古代地図と軟弱地盤
地震は大きく二通りのタイプに分かれます。
一つは阪神大震災の様な、断層型(直下型)地震で、もう一つは東日本大震災の様な海洋プレート移動型地震です。大きくはマントル対流による地表面の歪みが断層を境に動くものですから、地震発生のメカニズムとしては同じなのですが、プレート移動型の地震は周期がはっきりしているのに対し、断層型地震はいつ発生するか判りません。阪神大震災を起こした野島断層は震災前は全く注目されませんでした。関西ではむしろ上町断層や生駒断層、中央構造線等々の断層の方が危険視されていて、発生確率も高いとされていました。
東海・東南海・南海地震等プレート移動型地震は100~150年周期で発生しています。南海地震は太平洋戦争直後に発生していますので、凡そ70年が経過しています。東海地震は宝永・安政とピタリと150年周期で発生していたのに、安政地震から160年近く経過した現在に至っても発生していません。

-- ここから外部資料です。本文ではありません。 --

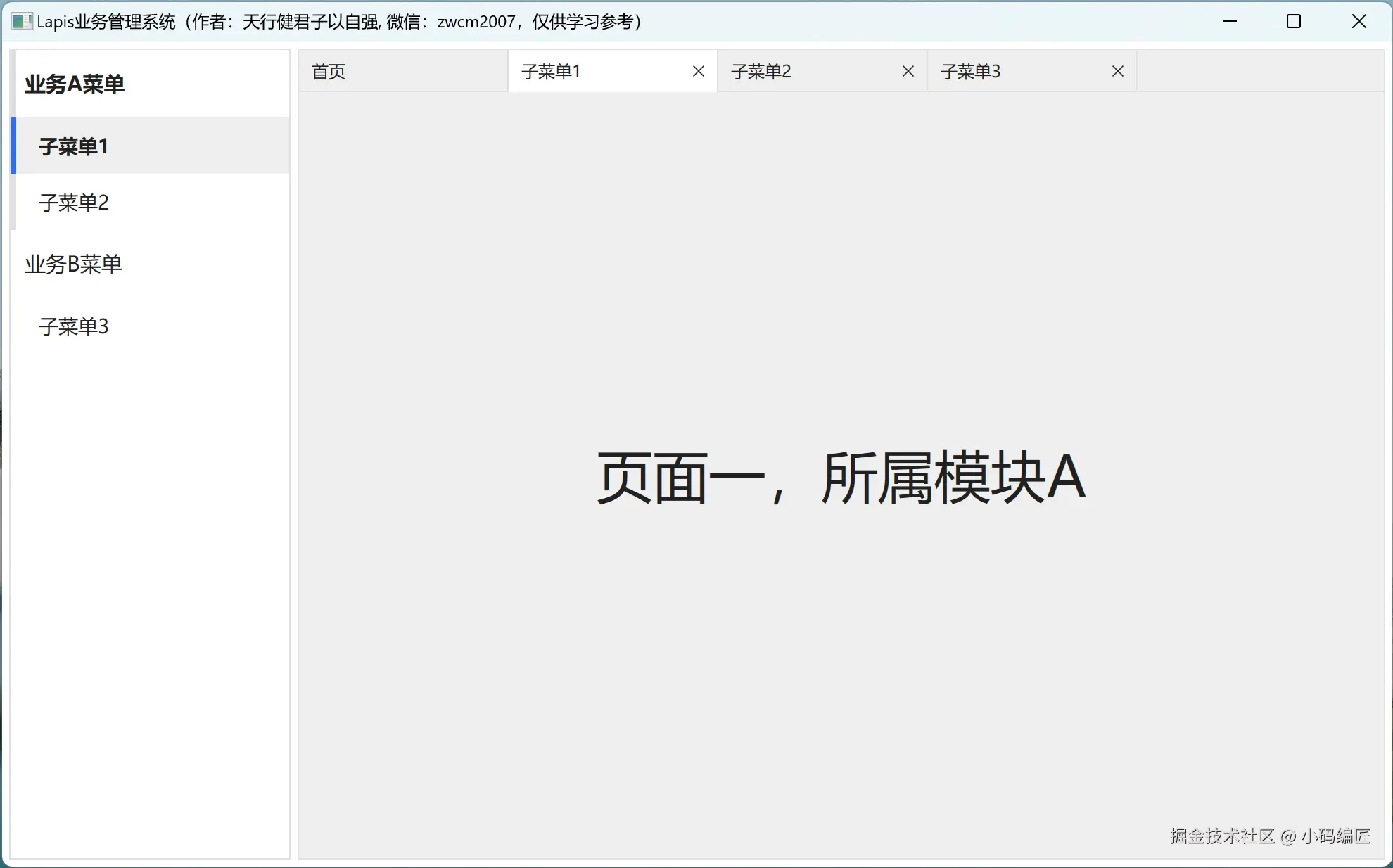Click blank area below sidebar menus
The width and height of the screenshot is (1393, 868).
tap(149, 598)
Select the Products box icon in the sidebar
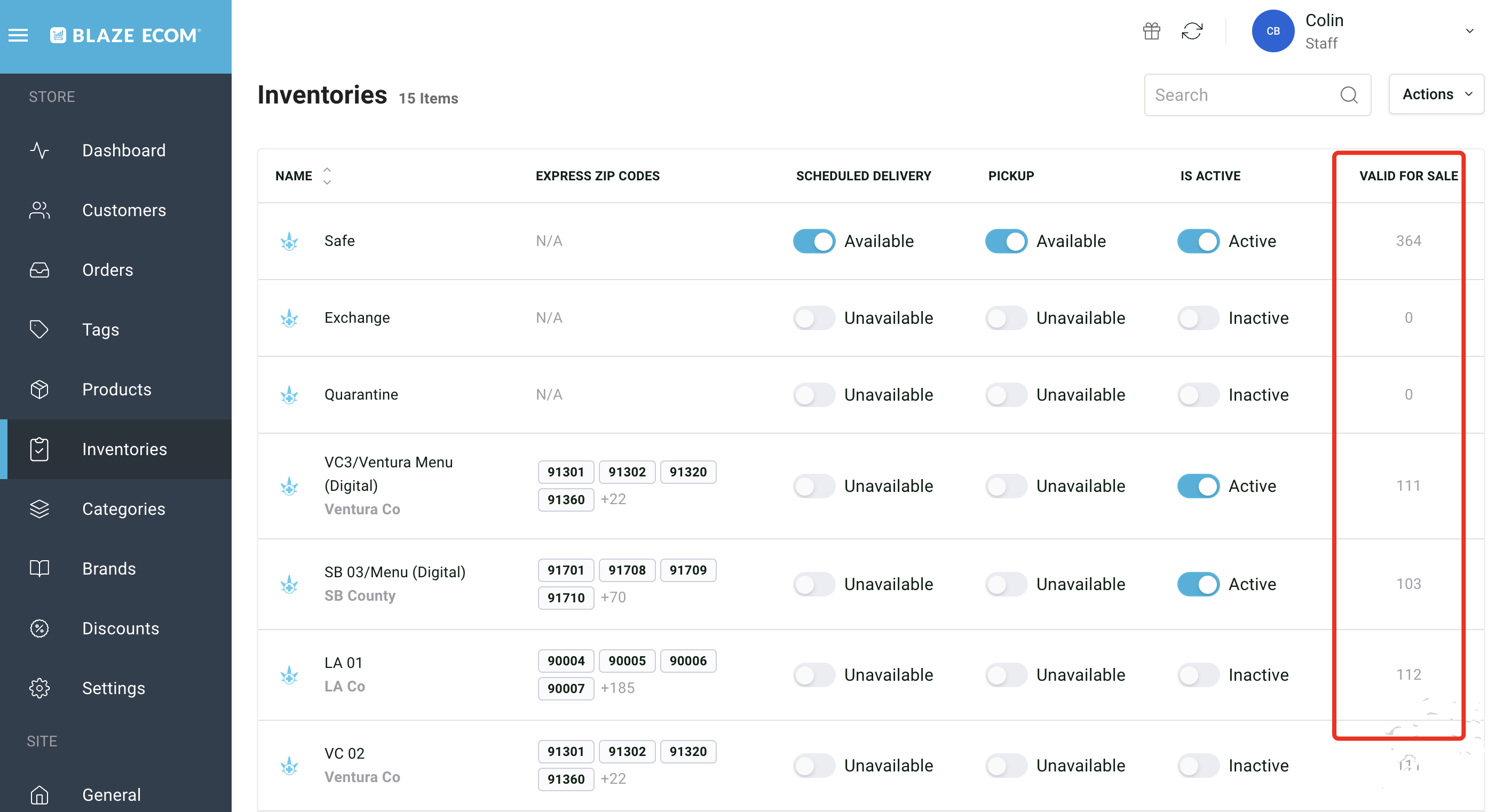This screenshot has width=1496, height=812. click(x=39, y=389)
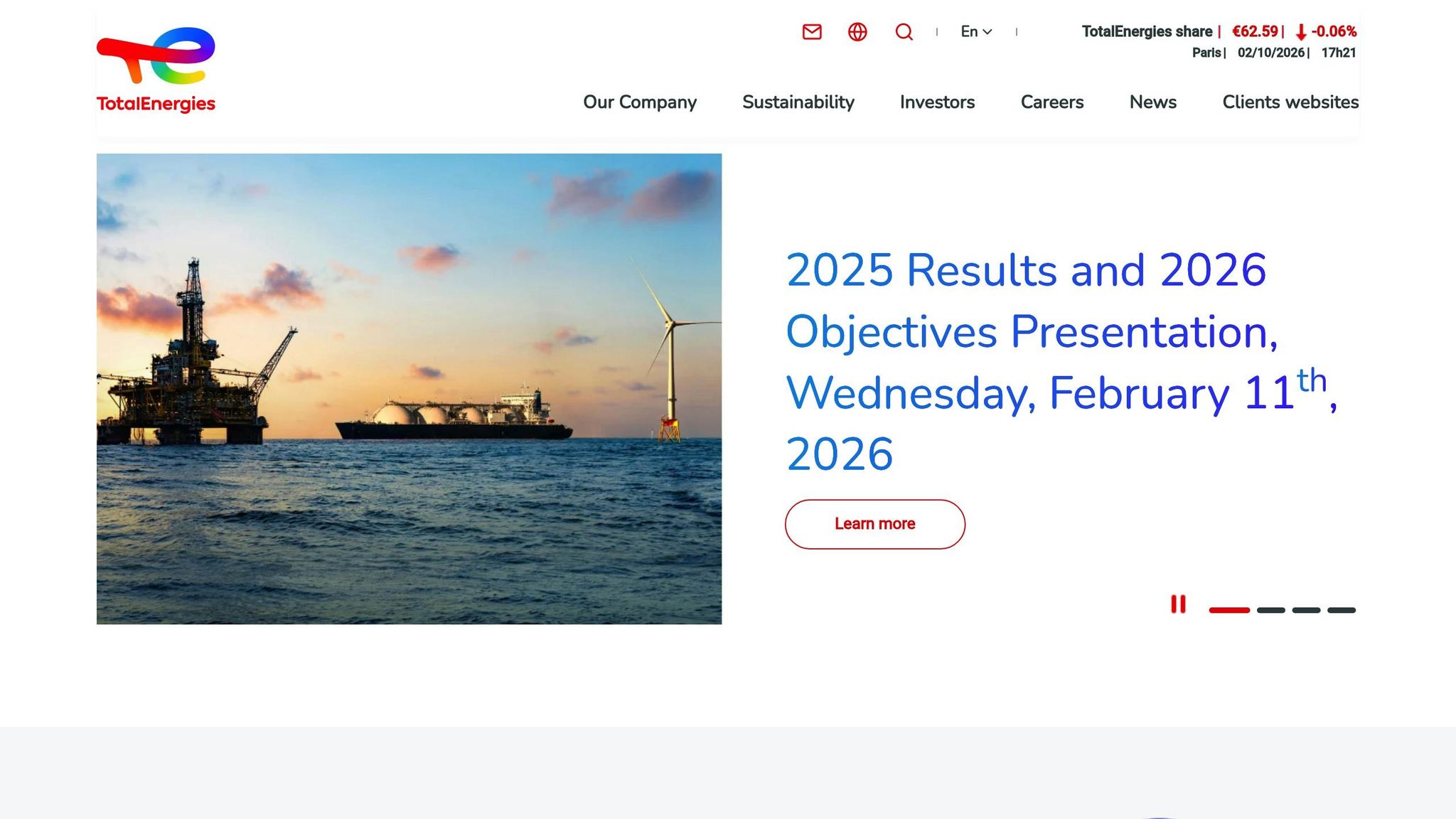Go to the third carousel slide indicator
Viewport: 1456px width, 819px height.
pos(1306,610)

地震については、この様な違いもありますが、建物に対する影響も異なります。
断層型地震は地震規模としてはプレート移動型地震に比べれば小さいのですが、震源地が浅い為震源地付近の建物に大きな影響を与えます。阪神大震災での死者の殆どが建物倒壊によるか倒壊直後に発生した火災によるものです。東日本大震災は建物の倒壊による死者は少なく殆どが津波による溺死でした。
気象庁が発表した地震の震度階はどちらも震度7でした。同じ震度7でも建物のダメージに違いがあるようです。
建物の倒壊に至る地震の強さを的確に表している単位として近年注目されているのが、「カイン」と云う単位です。1秒間に何センチ移動するかを表したもので、東日本大震災では、マグニチュード9.1・最大重力加速度2000ガル強と、いづれも阪神大震災のマグニチュード7.6・重力加速度880ガルを上回っていましたが、カインは80カインと、阪神大震災の200カインを下回っています。
超高層の様な背の高い建物は長時間揺れるプレート型地震が弱いのに対し、他の建物は構造を問わず断層型地震に弱いと云えます。